*DIRECTION*: Copy out all of the material below word for word, without changing anything. Leave the pictures out of your copy.

>> START

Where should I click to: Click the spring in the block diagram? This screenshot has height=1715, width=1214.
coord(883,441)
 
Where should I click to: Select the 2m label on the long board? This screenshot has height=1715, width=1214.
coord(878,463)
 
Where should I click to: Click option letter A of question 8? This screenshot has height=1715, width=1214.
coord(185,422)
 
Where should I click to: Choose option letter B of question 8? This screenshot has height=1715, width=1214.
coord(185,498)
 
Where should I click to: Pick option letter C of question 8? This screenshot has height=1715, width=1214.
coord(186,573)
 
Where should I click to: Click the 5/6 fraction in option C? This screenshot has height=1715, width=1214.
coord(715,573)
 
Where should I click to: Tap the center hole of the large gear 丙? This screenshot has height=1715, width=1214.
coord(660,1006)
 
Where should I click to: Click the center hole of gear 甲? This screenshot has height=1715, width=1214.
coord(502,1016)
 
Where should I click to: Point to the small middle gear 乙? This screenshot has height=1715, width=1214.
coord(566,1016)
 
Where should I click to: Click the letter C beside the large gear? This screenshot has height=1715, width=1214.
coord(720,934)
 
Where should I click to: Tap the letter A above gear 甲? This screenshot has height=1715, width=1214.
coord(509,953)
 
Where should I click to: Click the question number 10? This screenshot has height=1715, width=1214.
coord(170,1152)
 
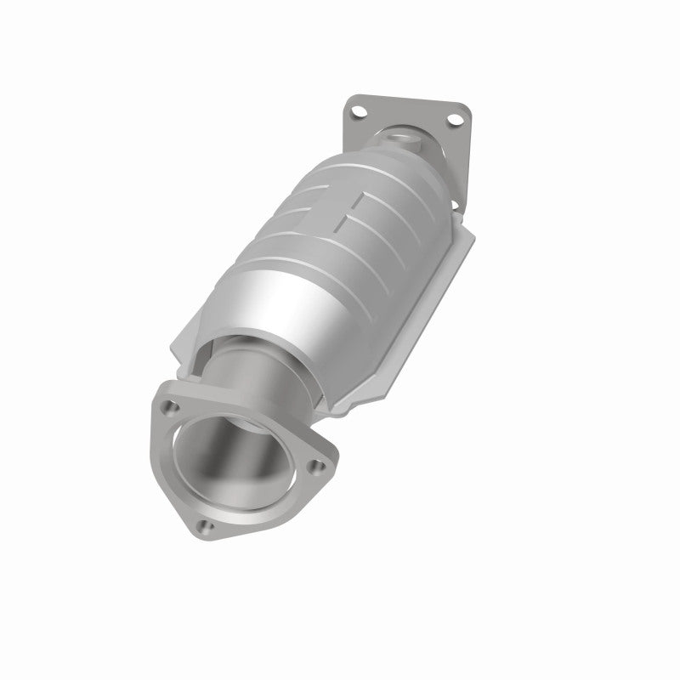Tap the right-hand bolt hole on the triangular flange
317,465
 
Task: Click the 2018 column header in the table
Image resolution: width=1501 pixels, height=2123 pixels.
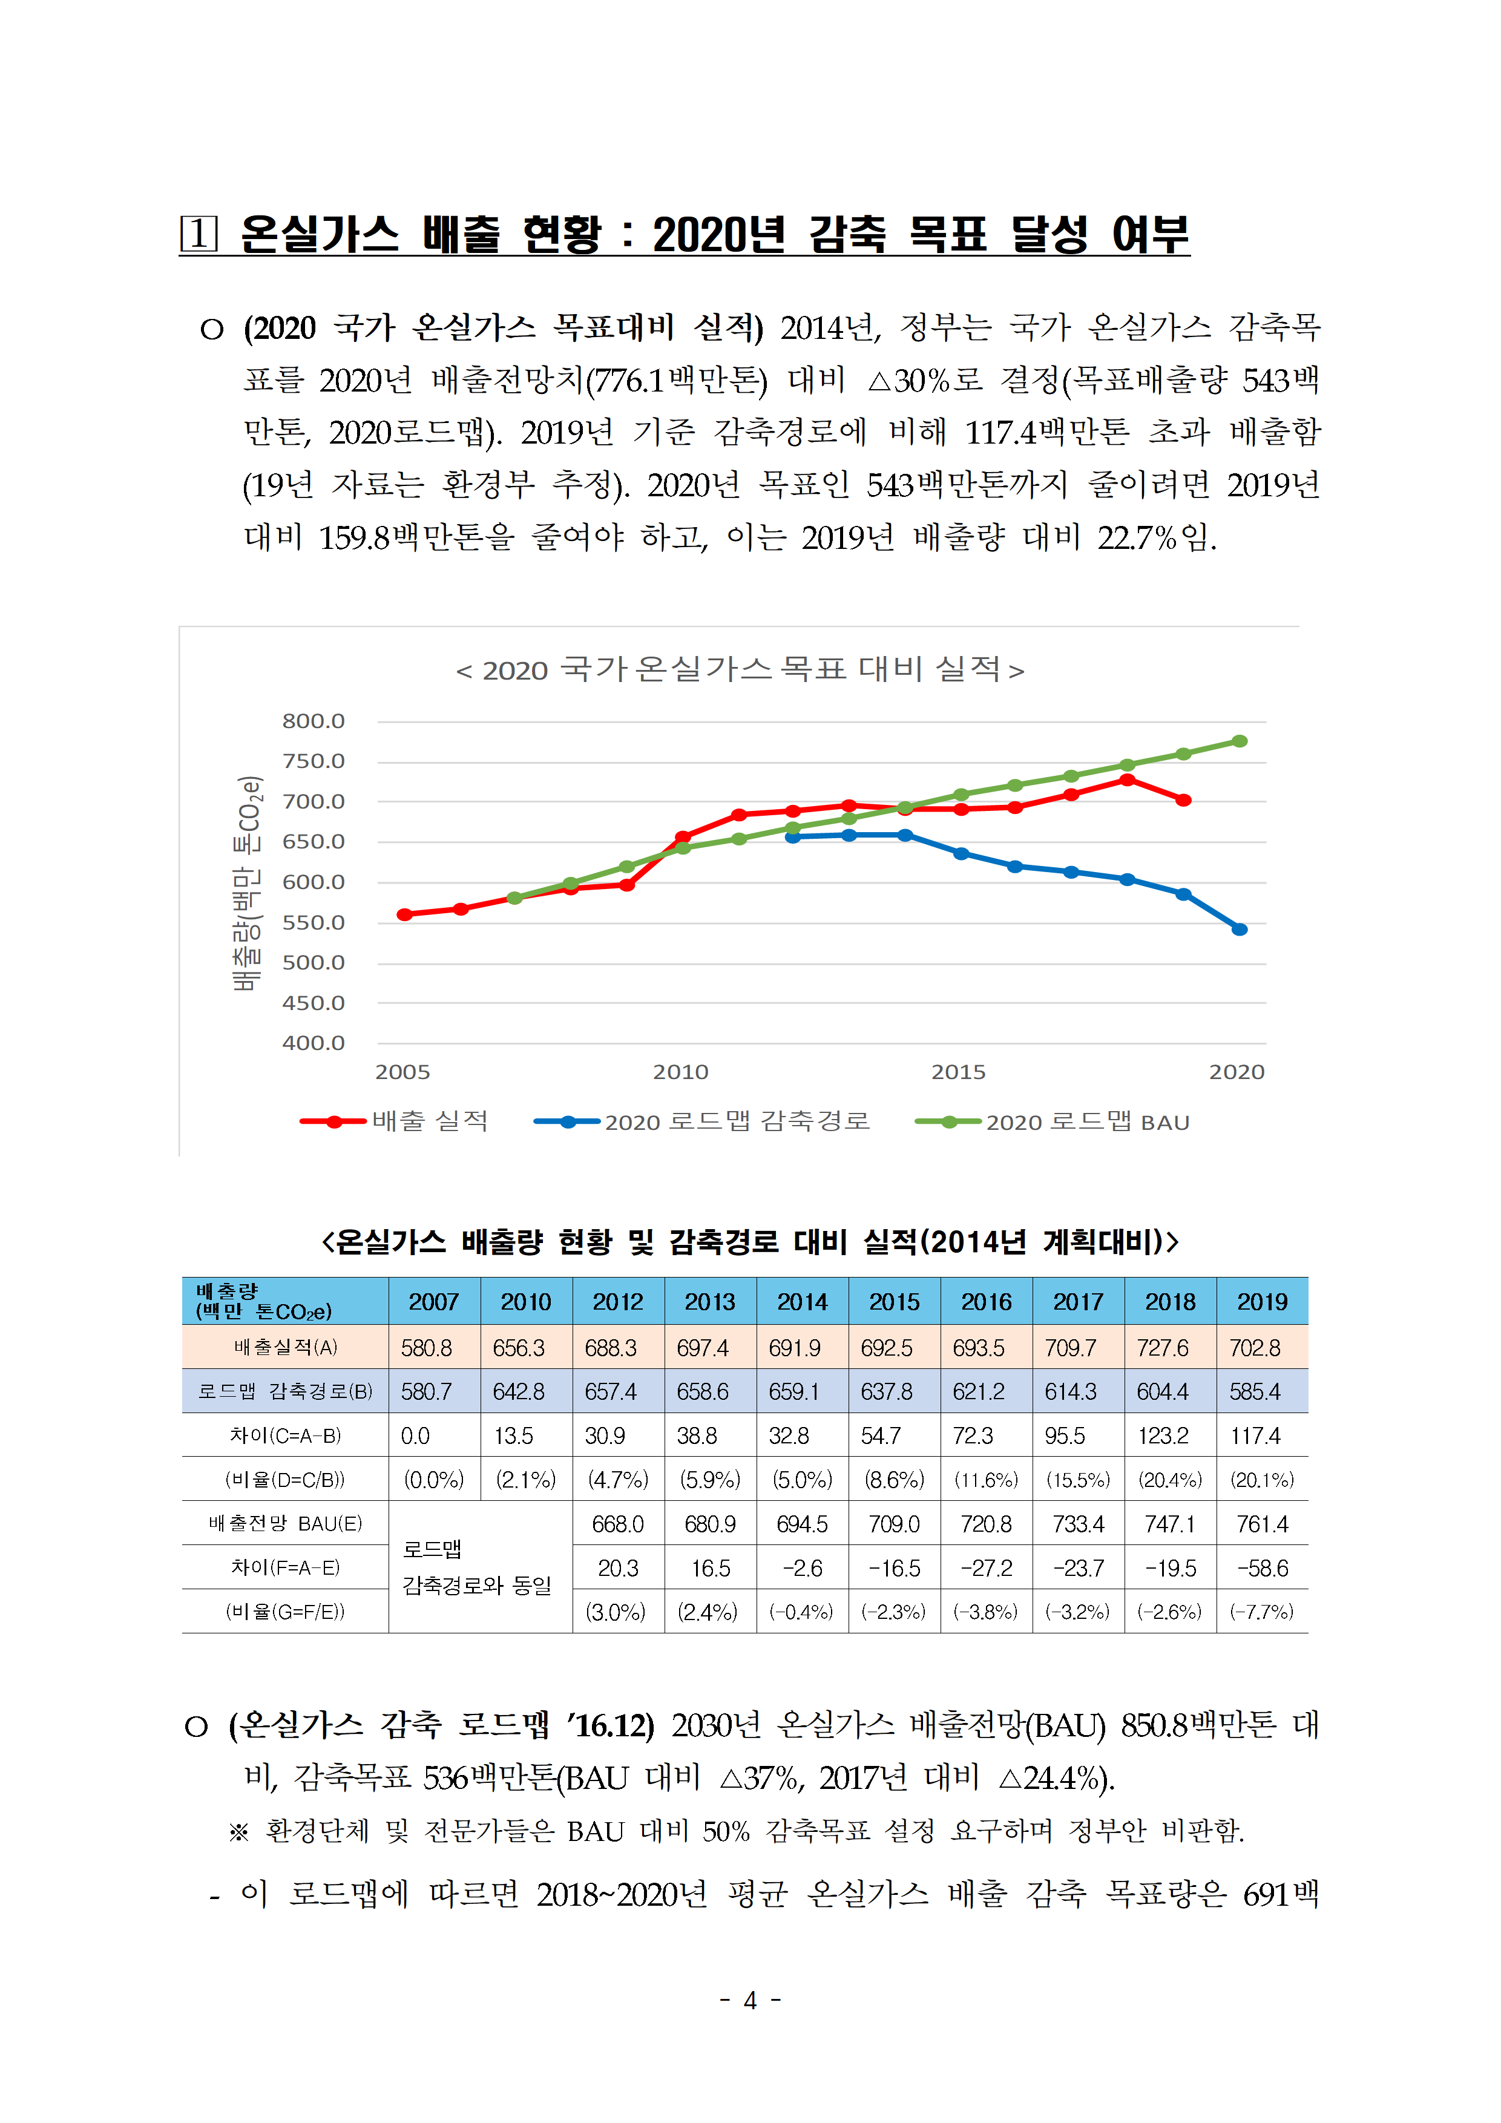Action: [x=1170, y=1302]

>> END

*RESULT FOR THIS TASK*:
Where should I click to: Click the spring in the block diagram? This screenshot has height=1715, width=1214.
coord(883,441)
 
Where should I click to: Select the 2m label on the long board? This screenshot has height=1715, width=1214.
coord(878,463)
 
Where should I click to: Click option letter A of question 8? This screenshot has height=1715, width=1214.
coord(185,422)
 
Where should I click to: Choose option letter B of question 8? This screenshot has height=1715, width=1214.
coord(185,498)
 
Where should I click to: Pick option letter C of question 8? This screenshot has height=1715, width=1214.
coord(186,573)
 
Where should I click to: Click the 5/6 fraction in option C? This screenshot has height=1715, width=1214.
coord(715,573)
 
Where should I click to: Tap the center hole of the large gear 丙? This screenshot has height=1715, width=1214.
coord(660,1006)
 
Where should I click to: Click the center hole of gear 甲? This screenshot has height=1715, width=1214.
coord(502,1016)
 
Where should I click to: Point to the small middle gear 乙? This screenshot has height=1715, width=1214.
coord(566,1016)
 
Where should I click to: Click the letter C beside the large gear? This screenshot has height=1715, width=1214.
coord(720,934)
 
Where should I click to: Tap the letter A above gear 甲? This screenshot has height=1715, width=1214.
coord(509,953)
 
Where should I click to: Click the question number 10? This screenshot has height=1715, width=1214.
coord(170,1152)
 
Tap the right-hand bolt hole on the triangular flange
317,465
 
Task: Click the 2018 column header in the table
Image resolution: width=1501 pixels, height=2123 pixels.
Action: [x=1170, y=1302]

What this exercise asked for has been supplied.